Task inputs:
□ □ □ □ □ □ □
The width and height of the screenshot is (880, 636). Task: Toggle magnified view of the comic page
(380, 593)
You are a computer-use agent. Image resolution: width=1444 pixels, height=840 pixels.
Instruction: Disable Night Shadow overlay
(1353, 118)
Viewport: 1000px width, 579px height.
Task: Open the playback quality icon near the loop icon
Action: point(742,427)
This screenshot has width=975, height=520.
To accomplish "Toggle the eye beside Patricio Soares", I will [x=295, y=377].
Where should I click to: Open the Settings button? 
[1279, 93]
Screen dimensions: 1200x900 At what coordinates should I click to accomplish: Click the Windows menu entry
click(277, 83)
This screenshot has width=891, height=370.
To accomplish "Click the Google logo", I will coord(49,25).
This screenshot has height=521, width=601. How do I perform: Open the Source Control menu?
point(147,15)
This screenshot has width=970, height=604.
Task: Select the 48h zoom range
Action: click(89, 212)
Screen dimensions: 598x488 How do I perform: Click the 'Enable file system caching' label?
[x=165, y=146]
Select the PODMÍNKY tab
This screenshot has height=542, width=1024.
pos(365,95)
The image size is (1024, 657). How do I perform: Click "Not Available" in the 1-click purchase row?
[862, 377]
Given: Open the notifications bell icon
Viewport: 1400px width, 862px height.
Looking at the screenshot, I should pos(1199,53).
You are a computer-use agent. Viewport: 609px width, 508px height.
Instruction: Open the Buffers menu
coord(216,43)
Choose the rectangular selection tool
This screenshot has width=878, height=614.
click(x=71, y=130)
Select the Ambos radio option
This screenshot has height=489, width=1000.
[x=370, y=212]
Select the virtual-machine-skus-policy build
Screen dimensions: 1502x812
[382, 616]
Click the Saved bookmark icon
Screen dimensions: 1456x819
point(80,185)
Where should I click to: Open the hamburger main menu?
□ □ □ □ □ □ □
What this task involves: Copy the records verbatim, starting at the line that contains "This screenshot has width=975, height=520." and ending with the line that contains "Looking at the", both of those lines included.

Response:
This screenshot has width=975, height=520.
To accomplish "Toggle the eye beside Patricio Soares", I will [x=295, y=377].
Where should I click to: Open the Settings button? 
[1279, 93]
Screen dimensions: 1200x900 At what coordinates should I click to accomplish: Click the Windows menu entry
click(277, 83)
This screenshot has width=891, height=370.
To accomplish "Click the Google logo", I will coord(49,25).
This screenshot has height=521, width=601. How do I perform: Open the Source Control menu?
point(147,15)
This screenshot has width=970, height=604.
Task: Select the 48h zoom range
Action: click(89, 212)
Screen dimensions: 598x488 How do I perform: Click the 'Enable file system caching' label?
[x=165, y=146]
Select the PODMÍNKY tab
This screenshot has height=542, width=1024.
pos(365,95)
The image size is (1024, 657). How do I perform: Click "Not Available" in the 1-click purchase row?
[862, 377]
Given: Open the notifications bell icon
Viewport: 1400px width, 862px height.
Looking at the screenshot, I should pos(1199,53).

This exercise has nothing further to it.